US Sanctions Against Iran: Govt Says No Issues With Oil Supplies, Sentiment Hurting Price
Refusing to say if India has sought a waiver of sanctions from the US as to continue purchasing crude oil from Iran, Oil Minister Dharmendra Pradhan said he has articulated the country's position and "there is nothing new to repeat."
Oil minister Dharmendra Pradhan during a press briefing.
New Delhi: Ahead of the US sanctions against Iran, India on Tuesday said availability of crude oil to replace lost volumes is not an issue but the "sentiment" around losing a big oil supplier is driving prices higher.
Refusing to say if India has sought a waiver of sanctions from the US as to continue purchasing crude oil from Iran, Oil Minister Dharmendra Pradhan said he has articulated the country's position on importing oil from the Persian Gulf nation in November and "there is nothing new to repeat."
Last week, Pradhan said two state-owned oil refiners have booked import of 1.25 million tonne (MT) of crude oil from Iran in November. US President Donald Trump in May withdrew from the 2015 nuclear accord with Iran, reimposing economic sanctions against the Persian Gulf nation.
Some sanctions took effect from August 6, while those affecting the oil and banking sectors will start from November 4. Those sanctions would block banking channels, making payment for oil bought from Iran difficult as well as stop re-insurance cover to refineries processing such oil.
"There is no issue of availability of crude oil today. But due to geopolitical uncertainty in different parts of the world, there is a sentimental issue. That is the primary challenge," Pradhan told reporters on the sidelines of India Energy Forum here. "From day one, we are confident that there is no problem in sourcing of crude. There is plenty available in different parts of the world."
The sentiment in the market that going out of a big oil producer from the market may hamper supplies, is impacting prices and causing volatility in the market.
"Issue is not shortfall. Issue is sentiment," he said.
Oil prices hit a four-year high of USD 86.74 a barrel earlier this month as the market grapples with the expected loss of Iranian exports due to the US sanctions.
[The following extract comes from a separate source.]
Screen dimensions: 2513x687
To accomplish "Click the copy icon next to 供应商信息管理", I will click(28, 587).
Rates have cooled to around USD 81 in hope that the US may extend deadline for imposing sanctions on Iran by a couple of months.
IHS Markit vice chairman Daniel Yergin, who was present along with Pradhan while addressing reporters, said oil markets have a sentiment problem and not a supply issue.
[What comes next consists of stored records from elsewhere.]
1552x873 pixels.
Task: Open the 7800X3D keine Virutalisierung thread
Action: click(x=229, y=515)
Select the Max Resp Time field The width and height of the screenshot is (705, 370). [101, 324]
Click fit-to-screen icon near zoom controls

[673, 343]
"Oil market is physically balanced but emotionally unbalanced because of uncertainty, because of geopolitical issues. That is what is impacting the price," he said.
Pradhan said oil cartel OPEC has to ensure market stability that is beneficial to both consuming and producing countries.
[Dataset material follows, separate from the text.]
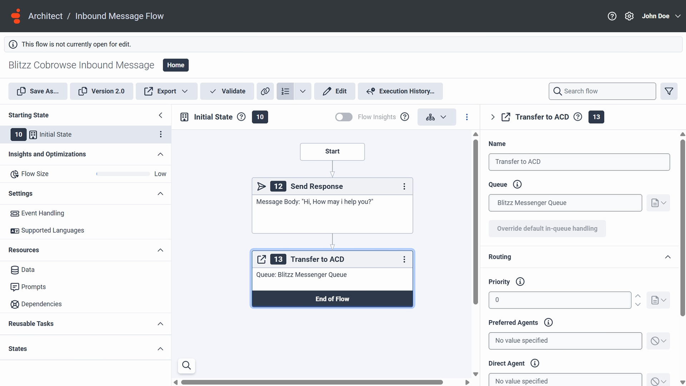Click the Search flow input field
Viewport: 686px width, 386px height.
(x=607, y=91)
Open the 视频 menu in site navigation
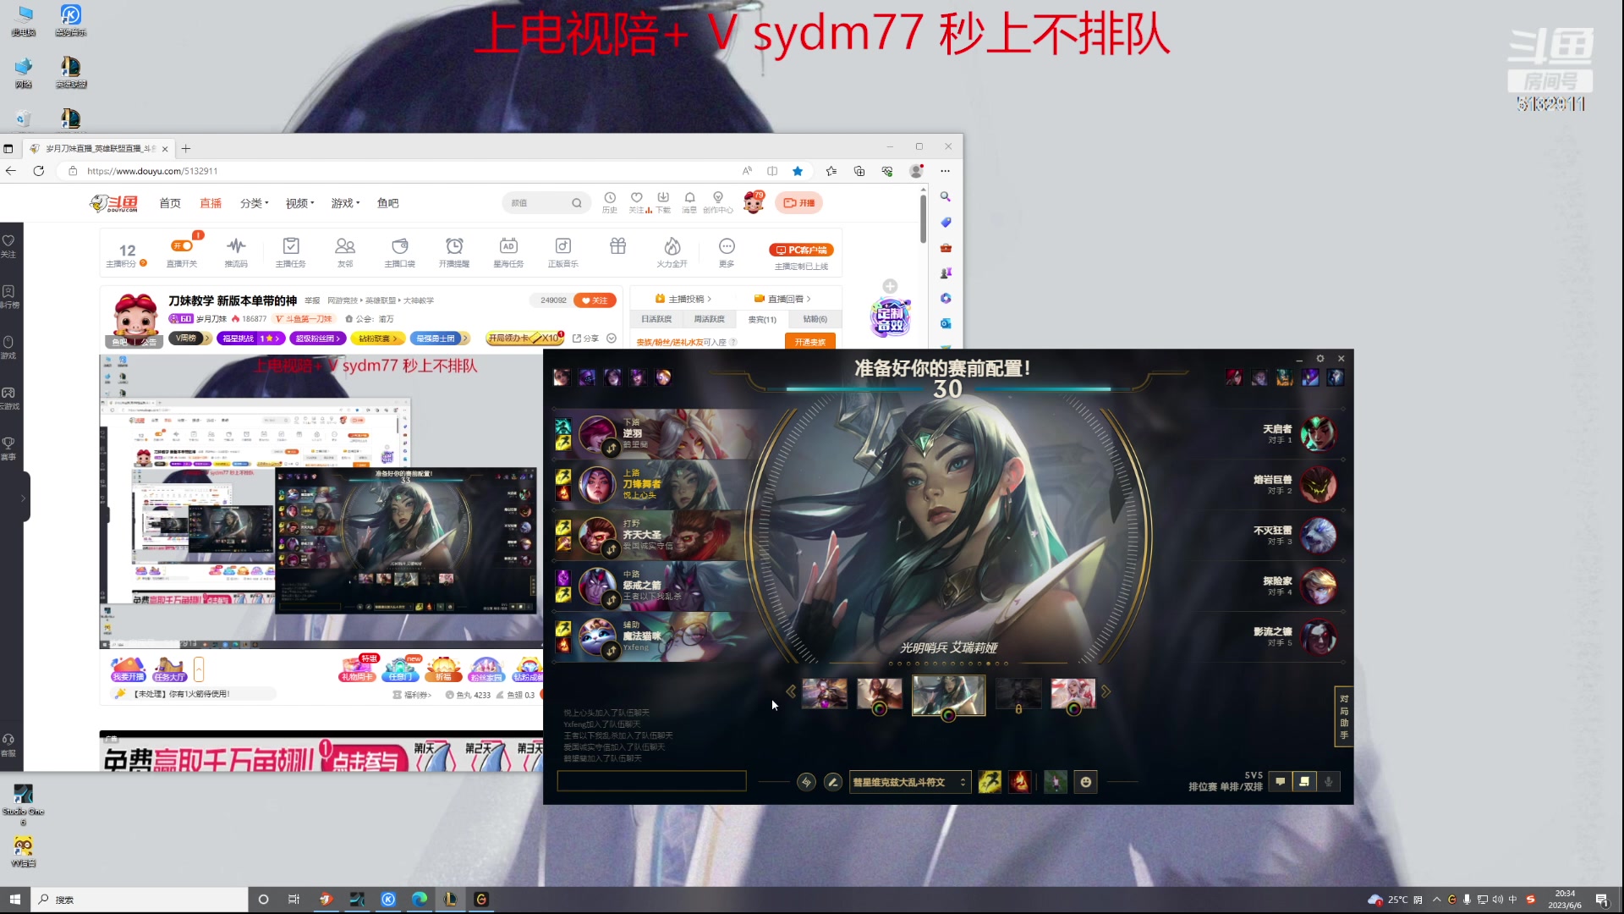The height and width of the screenshot is (914, 1624). [299, 203]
OPEC, he said, had in June decided to raise production by 1 million barrels per day. While Saudi Arabia and Russia have increased production, "according to our information some of the (OPEC) countries are lagging behind."
On Monday, officials in the government and oil companies said Indian firms like IOC have optional volumes built in their annual crude oil purchase contracts with suppliers like Saudi Arabia and Iraq that will be more than enough to make up for any shortfall in supplies from sanction-hit Iran.
India had contracted to import about 25 MT of crude oil from Iran in 2018-19, up from 22.6 MT imported in 2017-18.
Out of this, supplies in the first seven months, till October, have not been impacted. For the remainder, enough cushion is available to avert any supply disruption, they had said.
"When oil companies enter into annual term contracts for buying crude oil, there are two components mentioned - firm supplies and optional supplies. Firm volumes are the ones that oil companies commit to necessarily take and there is an optional volume on top of it which they can dip into if the need arises," a top official at a state-run refiner said.
"These optional volumes can be taken at any time of the year and would be more than sufficient to make up for any shortfall that may arise because of the US sanctions against Iran."
India, the world's third-biggest oil consumer, meets more than 80 per cent of its oil needs through imports. Iran is its third-largest supplier after Iraq and Saudi Arabia and meets about 10 per cent of the total needs.
Last week, Pradhan said Indian Oil Corp (IOC) and Mangalore Refinery and Petrochemicals (MRPL) have together placed orders for import of 1.25 MT of crude oil from Iran.